**Your assignment:** From the entries below, gather every line containing the string "will".
________________________________________
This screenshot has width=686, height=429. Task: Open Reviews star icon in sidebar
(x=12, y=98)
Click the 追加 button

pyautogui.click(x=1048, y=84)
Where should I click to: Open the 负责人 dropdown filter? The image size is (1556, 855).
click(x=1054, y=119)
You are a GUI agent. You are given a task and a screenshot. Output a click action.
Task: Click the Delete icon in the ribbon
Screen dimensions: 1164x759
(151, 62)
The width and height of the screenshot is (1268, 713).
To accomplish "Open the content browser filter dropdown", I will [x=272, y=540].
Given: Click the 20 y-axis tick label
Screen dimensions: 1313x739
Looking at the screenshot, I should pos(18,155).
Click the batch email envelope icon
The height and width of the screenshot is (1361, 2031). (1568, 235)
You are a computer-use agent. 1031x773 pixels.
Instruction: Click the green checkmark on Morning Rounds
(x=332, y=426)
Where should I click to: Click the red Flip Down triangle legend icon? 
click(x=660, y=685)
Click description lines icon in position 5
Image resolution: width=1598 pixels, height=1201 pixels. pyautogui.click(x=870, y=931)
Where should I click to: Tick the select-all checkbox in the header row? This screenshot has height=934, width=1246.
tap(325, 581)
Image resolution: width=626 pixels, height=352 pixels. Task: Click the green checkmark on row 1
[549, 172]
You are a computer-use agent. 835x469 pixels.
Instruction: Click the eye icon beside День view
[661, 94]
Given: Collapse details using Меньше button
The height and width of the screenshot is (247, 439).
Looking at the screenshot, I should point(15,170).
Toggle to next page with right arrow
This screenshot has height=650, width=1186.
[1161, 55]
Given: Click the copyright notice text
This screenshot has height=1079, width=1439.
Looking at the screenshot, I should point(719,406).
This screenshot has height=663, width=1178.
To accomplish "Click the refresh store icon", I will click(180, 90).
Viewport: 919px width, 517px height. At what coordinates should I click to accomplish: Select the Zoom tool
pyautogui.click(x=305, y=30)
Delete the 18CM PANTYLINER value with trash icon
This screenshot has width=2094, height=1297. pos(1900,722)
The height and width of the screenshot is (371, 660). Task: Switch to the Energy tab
________________________________________
**Output below:**
To accomplish "Open the content browser filter dropdown", I will [x=272, y=540].
To accomplish "Click the refresh store icon", I will click(180, 90).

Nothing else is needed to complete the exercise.